In 2006, the government signaled its intention to create an agency under the auspices of the Ministry of Transport and Communications that would control the ISP sector. All telecoms and ISPs were required to provide direct access to the state inspectorate in a manner similar to Russian surveillance legislation (SORM). In 2009, the high cost of the project as well as lobbying from telecom operators halted its realization.32
ONI Testing Results

Tajikistan does not have an official policy on Internet filtering.

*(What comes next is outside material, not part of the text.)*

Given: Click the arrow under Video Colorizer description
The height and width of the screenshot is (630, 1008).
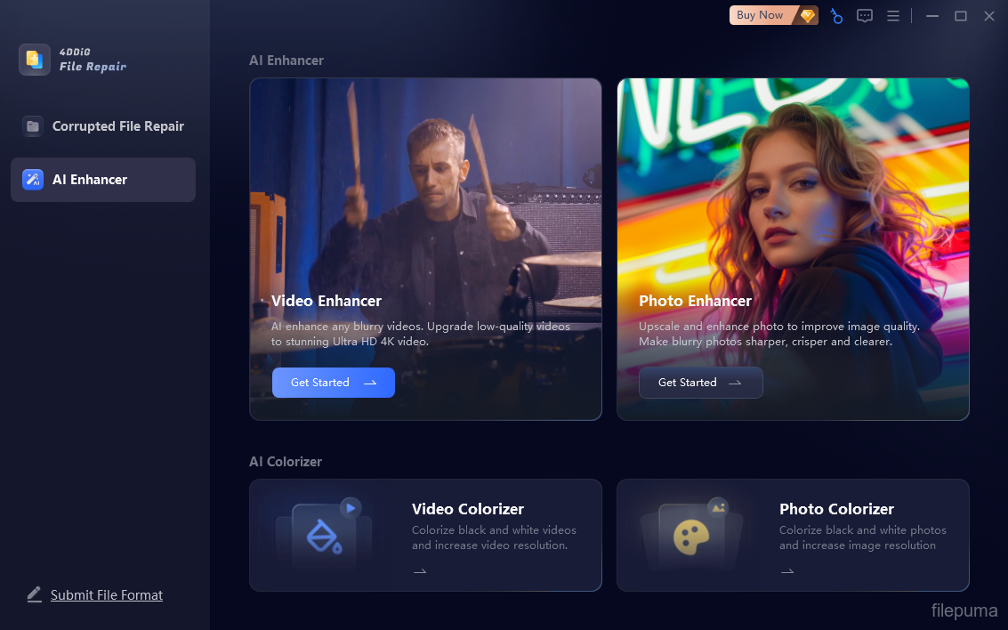Looking at the screenshot, I should pyautogui.click(x=420, y=571).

However, state authorities have been known to restrict access to some Web sites at politically sensitive times by communicating their "recommendations" to all top-level ISPs—an example of second-generation controls. Prior to the 2006 presidential election, the government-controlled Communications Regulation Agency issued a "Recommendation on filtering" that advised ISPs that, "for the purpose of information security," they should "engage in filtering and block access to Web sites that aim to undermine the state policy in the sphere of information."29 As a result, several oppositional news Web sites hosted in Russia or Tajikistan were inaccessible to Tajik users for several days.30 Although officials offered unclear reasons for shutting down the Web sites, independent media sources believe that the block list will grow in the future.31

In 2007 and 2008, the OpenNet Initiative tested in Tajikistan on four key ISPs: Babilon-T, Eastera, Tajiktelecom, and TARENA. Testing in Tajikistan yielded no evidence of Internet filtering. This extends to pornographic content, and with the exception of TARENA (which services schools and universities), the major ISPs do not filter such content on the backbone level. However, accessing pornographic content at Internet cafés is illegal. Any persons caught accessing such content is subject to a fine ranging from US$15 to $100, and violators may be criminally prosecuted. The ONI's investigation concluded that currently most Internet cafés do not filter access to pornographic content. However, they do employ monitoring software that notifies them when a client is attempting to retrieve such content.